[Working data]
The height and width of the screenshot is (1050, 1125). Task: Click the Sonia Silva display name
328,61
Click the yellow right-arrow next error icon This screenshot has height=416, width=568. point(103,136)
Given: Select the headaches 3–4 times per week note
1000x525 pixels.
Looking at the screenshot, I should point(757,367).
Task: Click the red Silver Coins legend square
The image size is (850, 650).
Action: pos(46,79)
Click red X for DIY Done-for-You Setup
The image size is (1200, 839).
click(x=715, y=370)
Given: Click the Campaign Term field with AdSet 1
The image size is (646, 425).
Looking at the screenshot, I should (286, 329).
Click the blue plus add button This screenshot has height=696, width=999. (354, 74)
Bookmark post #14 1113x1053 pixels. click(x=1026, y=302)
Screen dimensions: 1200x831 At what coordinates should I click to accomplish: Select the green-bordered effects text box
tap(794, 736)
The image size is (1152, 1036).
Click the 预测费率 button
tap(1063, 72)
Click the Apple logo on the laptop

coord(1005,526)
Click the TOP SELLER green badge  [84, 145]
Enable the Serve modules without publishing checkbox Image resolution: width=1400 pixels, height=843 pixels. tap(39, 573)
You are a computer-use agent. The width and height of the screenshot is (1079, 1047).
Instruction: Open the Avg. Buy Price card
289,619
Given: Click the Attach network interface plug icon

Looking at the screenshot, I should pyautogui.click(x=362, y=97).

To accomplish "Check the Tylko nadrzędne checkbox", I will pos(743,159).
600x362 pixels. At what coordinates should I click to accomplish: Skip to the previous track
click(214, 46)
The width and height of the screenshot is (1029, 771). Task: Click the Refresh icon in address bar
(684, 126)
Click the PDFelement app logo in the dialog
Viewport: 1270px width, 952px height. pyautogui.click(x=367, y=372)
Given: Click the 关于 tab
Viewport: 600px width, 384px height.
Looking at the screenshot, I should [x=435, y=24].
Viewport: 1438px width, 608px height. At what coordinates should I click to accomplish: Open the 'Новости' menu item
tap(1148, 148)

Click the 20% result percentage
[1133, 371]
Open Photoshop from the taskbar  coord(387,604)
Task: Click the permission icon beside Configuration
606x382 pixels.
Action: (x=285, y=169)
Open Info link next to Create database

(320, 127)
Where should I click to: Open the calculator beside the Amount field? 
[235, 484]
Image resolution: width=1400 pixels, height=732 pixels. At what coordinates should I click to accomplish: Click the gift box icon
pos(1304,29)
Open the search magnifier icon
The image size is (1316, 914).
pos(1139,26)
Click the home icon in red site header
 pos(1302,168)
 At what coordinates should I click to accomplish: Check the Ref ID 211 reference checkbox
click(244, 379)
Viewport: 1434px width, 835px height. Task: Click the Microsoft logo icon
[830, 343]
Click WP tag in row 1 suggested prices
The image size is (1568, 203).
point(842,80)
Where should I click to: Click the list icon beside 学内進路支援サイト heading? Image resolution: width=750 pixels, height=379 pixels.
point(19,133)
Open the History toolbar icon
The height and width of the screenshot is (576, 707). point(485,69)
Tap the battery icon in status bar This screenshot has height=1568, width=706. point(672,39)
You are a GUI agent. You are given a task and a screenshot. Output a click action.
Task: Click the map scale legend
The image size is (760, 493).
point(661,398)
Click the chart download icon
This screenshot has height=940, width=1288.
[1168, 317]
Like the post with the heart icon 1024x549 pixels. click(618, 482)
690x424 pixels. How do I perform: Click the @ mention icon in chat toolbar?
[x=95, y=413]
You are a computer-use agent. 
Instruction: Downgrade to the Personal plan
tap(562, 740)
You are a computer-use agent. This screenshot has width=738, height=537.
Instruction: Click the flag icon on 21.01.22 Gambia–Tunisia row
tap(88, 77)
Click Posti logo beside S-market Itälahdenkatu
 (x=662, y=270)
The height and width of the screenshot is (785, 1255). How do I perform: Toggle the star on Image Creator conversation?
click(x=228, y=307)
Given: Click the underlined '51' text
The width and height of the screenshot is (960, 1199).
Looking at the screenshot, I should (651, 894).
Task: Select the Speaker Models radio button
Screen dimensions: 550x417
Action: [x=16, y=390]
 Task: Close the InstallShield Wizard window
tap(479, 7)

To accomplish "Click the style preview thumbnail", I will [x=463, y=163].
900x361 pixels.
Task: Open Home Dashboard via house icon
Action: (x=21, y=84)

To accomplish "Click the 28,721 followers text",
[/Working data]
◆ What the task requires ◆
Using the entries above, give again exactly the lines from the line holding "You are a computer-use agent. This" through the line holding "Task: Select the Speaker Models radio button". Include both end lines and nothing else.

◆ Exercise answer ◆
You are a computer-use agent. This screenshot has width=738, height=537.
Instruction: Click the flag icon on 21.01.22 Gambia–Tunisia row
tap(88, 77)
Click Posti logo beside S-market Itälahdenkatu
 (x=662, y=270)
The height and width of the screenshot is (785, 1255). How do I perform: Toggle the star on Image Creator conversation?
click(x=228, y=307)
Given: Click the underlined '51' text
The width and height of the screenshot is (960, 1199).
Looking at the screenshot, I should (651, 894).
Task: Select the Speaker Models radio button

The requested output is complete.